Re: your mail
From: Joonsoo Kim
Date: Mon Apr 24 2017 - 22:52:16 EST
On Mon, Apr 24, 2017 at 09:53:12AM +0200, Michal Hocko wrote:
> On Mon 24-04-17 10:44:43, Joonsoo Kim wrote:
> > On Fri, Apr 21, 2017 at 09:16:16AM +0200, Michal Hocko wrote:
> > > On Fri 21-04-17 13:38:28, Joonsoo Kim wrote:
> > > > On Thu, Apr 20, 2017 at 09:28:20AM +0200, Michal Hocko wrote:
> > > > > On Thu 20-04-17 10:27:55, Joonsoo Kim wrote:
> > > > > > On Mon, Apr 17, 2017 at 10:15:15AM +0200, Michal Hocko wrote:
> > > > > [...]
> > > > > > > Which pfn walkers you have in mind?
> > > > > >
> > > > > > For example, kpagecount_read() in fs/proc/page.c. I searched it by
> > > > > > using pfn_valid().
> > > > >
> > > > > Yeah, I've checked that one and in fact this is a good example of the
> > > > > case where you do not really care about holes. It just checks the page
> > > > > count which is a valid information under any circumstances.
> > > >
> > > > I don't think so. First, it checks the page *map* count. Is it still valid
> > > > even if PageReserved() is set?
> > >
> > > I do not know about any user which would manipulate page map count for
> > > referenced pages. The core MM code doesn't.
> >
> > That's weird that we can get *map* count without PageReserved() check,
> > but we cannot get zone information.
> > Zone information is more static information than map count.
>
> As I've already pointed out the rework of the hotplug code is mainly
> about postponing the zone initialization from the physical hot add to
> the logical onlining. The zone is really not clear until that moment.
>
> > It should be defined/documented in this time that what information in
> > the struct page is valid even if PageReserved() is set. And then, we
> > need to fix all the things based on this design decision.
>
> Where would you suggest documenting this? We do have
> Documentation/memory-hotplug.txt but it is not really specific about
> struct page.
pfn_valid() in include/linux/mmzone.h looks proper place.
>
> [...]
>
> > > You are trying to change a semantic of something that has a well defined
> > > meaning. I disagree that we should change it. It might sound like a
> > > simpler thing to do because pfn walkers will have to be checked but what
> > > you are proposing is conflating two different things together.
> >
> > I don't think that *I* try to change the semantic of pfn_valid().

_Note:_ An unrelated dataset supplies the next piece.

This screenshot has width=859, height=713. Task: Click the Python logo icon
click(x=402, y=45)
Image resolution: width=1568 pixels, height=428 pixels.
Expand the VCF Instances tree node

> > It would be original semantic of pfn_valid().
> >
> > "If pfn_valid() returns true, we can get proper struct page and the
> > zone information,"
>
> I do not see any guarantee about the zone information anywhere. In fact
> this is not true with the original implementation as I've tried to
> explain already. We do have new pages associated with a zone but that
> association might change during the online phase. So you cannot really
> rely on that information until the page is online. There is no real
> change in that regards after my rework.
I know that what you did doesn't change thing much. What I try to say
is that previous implementation related to pfn_valid() in hotplug is
wrong. Please do not assume that hotplug implementation is correct and
other pfn_valid() users are incorrect. There is no design document so
I'm not sure which one is correct but assumption that pfn_valid() user
can access whole the struct page information makes much sense to me.
So, I hope that please fix hotplug implementation rather than
modifying each pfn_valid() users.
>
> [...]
> > > So please do not conflate those two different concepts together. I
> > > believe that the most prominent pfn walkers should be covered now and
> > > others can be evaluated later.
> >
> > Even if original pfn_valid()'s semantic is not the one that I mentioned,
> > I think that suggested semantic from me is better.
> > Only hotplug code need to be changed and others doesn't need to be changed.
> > There is no overhead for others. What's the problem about this approach?
>
> That this would require to check _every_ single pfn_valid user in the
> kernel. That is beyond my time capacity and not really necessary because
> the current code already suffers from the same/similar class of
> problems.
I think that all the pfn_valid() user doesn't consider hole case.
Unlike your expectation, if your way is taken, it requires to check
_every_ pfn_valid() users.
Thanks.